Exercise directions: When you reach the line containing "Task: Click the purple help book icon" in the entries below, begin reproducing lines exactly, and stop once the line containing "Screen dimensions: 600x446" is done.

*** Opening Provided records ***

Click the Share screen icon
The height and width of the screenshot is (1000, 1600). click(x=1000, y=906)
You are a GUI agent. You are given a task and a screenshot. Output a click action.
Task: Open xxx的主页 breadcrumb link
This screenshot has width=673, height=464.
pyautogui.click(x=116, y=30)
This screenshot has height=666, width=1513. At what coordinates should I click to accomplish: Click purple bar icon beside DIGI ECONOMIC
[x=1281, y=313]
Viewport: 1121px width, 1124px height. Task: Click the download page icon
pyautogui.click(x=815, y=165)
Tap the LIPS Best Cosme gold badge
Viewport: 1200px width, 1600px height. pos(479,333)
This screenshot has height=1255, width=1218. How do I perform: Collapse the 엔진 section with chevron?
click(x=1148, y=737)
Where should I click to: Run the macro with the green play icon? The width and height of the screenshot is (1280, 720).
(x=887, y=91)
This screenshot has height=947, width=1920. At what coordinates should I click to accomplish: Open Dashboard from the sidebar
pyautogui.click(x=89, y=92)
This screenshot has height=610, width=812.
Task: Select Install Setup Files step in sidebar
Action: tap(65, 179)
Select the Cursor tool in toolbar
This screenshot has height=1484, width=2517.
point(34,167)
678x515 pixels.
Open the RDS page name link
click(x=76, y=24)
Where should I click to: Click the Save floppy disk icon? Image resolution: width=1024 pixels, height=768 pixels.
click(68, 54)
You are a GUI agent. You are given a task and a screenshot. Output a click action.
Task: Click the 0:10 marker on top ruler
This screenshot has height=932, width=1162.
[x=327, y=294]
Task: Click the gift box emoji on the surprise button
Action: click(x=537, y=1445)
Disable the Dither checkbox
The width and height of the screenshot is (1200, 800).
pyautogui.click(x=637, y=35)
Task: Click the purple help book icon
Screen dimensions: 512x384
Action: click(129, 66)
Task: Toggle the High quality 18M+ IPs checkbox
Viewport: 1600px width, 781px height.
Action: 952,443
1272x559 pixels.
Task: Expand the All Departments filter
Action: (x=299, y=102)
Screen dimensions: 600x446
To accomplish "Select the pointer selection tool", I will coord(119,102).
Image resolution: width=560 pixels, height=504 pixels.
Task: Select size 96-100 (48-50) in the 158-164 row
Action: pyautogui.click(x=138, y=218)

*** Closing Provided records ***

Exercise output:
Task: Click the purple help book icon
Screen dimensions: 512x384
Action: click(129, 66)
Task: Toggle the High quality 18M+ IPs checkbox
Viewport: 1600px width, 781px height.
Action: 952,443
1272x559 pixels.
Task: Expand the All Departments filter
Action: (x=299, y=102)
Screen dimensions: 600x446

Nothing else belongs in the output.